Task instructions:
The lines below that include the word "computer" are to be reported.

[Records from a collection]
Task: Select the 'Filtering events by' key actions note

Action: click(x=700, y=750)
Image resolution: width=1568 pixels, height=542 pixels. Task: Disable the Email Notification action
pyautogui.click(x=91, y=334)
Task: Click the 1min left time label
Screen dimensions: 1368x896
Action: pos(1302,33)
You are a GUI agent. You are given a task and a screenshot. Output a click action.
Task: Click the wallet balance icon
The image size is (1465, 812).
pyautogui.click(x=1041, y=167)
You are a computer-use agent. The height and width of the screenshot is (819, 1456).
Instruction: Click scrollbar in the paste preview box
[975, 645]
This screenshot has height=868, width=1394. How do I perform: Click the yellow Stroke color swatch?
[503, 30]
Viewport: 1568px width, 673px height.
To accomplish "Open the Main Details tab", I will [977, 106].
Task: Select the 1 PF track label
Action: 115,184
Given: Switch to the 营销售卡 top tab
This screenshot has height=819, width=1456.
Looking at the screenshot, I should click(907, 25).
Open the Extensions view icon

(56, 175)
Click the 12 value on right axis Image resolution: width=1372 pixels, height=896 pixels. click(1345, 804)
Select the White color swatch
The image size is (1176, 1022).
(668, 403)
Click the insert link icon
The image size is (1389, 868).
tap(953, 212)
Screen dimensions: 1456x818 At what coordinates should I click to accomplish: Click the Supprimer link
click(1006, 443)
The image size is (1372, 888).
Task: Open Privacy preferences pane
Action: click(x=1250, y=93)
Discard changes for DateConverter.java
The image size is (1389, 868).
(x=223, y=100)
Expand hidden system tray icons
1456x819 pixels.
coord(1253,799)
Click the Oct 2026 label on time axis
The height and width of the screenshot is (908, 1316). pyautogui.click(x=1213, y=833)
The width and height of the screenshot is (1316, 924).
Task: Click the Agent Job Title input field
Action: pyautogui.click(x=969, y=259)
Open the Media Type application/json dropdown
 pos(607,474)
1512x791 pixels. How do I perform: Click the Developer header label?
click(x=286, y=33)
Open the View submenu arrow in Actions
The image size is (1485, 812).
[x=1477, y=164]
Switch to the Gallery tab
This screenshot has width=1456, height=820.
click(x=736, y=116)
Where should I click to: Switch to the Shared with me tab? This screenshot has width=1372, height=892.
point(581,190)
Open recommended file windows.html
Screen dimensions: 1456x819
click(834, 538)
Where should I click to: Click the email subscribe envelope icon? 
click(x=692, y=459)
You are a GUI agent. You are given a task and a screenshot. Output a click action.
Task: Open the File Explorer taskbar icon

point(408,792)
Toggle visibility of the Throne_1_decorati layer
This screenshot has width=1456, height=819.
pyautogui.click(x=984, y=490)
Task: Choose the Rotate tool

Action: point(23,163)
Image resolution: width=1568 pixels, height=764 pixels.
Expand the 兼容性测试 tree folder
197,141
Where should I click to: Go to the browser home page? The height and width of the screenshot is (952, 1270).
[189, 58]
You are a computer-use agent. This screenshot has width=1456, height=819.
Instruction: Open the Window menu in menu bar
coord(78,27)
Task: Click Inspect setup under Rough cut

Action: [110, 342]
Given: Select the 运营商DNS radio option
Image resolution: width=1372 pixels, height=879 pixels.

Output for this exercise:
You are a computer-use agent. The height and width of the screenshot is (819, 1456).
You are a computer-use agent. This screenshot has width=1456, height=819.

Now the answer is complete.